Torn with decision for another baby
I'm so torn at them moment with a feeling of wanting another baby. I have been blessed with a beautiful intelligent little girl who has just started school and have an amazing husband who gives us the world however is in a high demand government job and is away a lot. A few years ago I needed surgery on my spin resulting in being told I could never have children again and my heart being broken into a million dollars pieces. Everything went downhill I became depressed with everything and my health got worse. My husband booked in for a vasectomy as we couldn't have any more kids and this near broke me. Recently I got given the opportunity to fuse my spine which will give me quality of life and opportunity to have another baby. I have now gone through with surgery and my husbands vasectomy appointment is creeping up and I don't know how to feel about this. If I stopped the appointment and decided to try there would be a 6 -7 year difference between age for a child and I was blessed to be able to have the most amazing child that was the perfect baby and the most amazing child. Do we tempt fate and try again or just go through with the vasectomy. My husband said he would wait but what is there to wait for? I have this feeling of wanting a baby seeing baby clothes and pregnant and having a butterfly feeling or wanting another but don't know and don't know if that feeling will go away.

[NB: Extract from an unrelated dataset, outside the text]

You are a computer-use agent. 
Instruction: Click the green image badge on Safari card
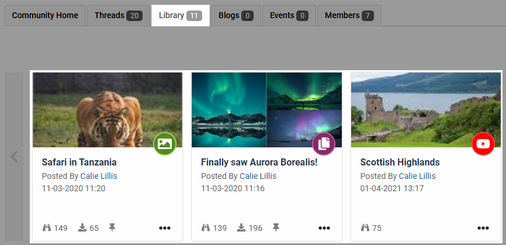pyautogui.click(x=165, y=144)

I guess has anyone been in this position
Do you have kids that far apart and how do they interact.
1 Replies
I answered this question earlier, in about 7 days it will be posted to Facebook if you are looking for more responses.
But honestly age gap, who cares! If you want another baby and can have one, and your hubby is all for it why not???? My friend just had her third her eldest two are 7 and 10 and are gorgeous big brothers.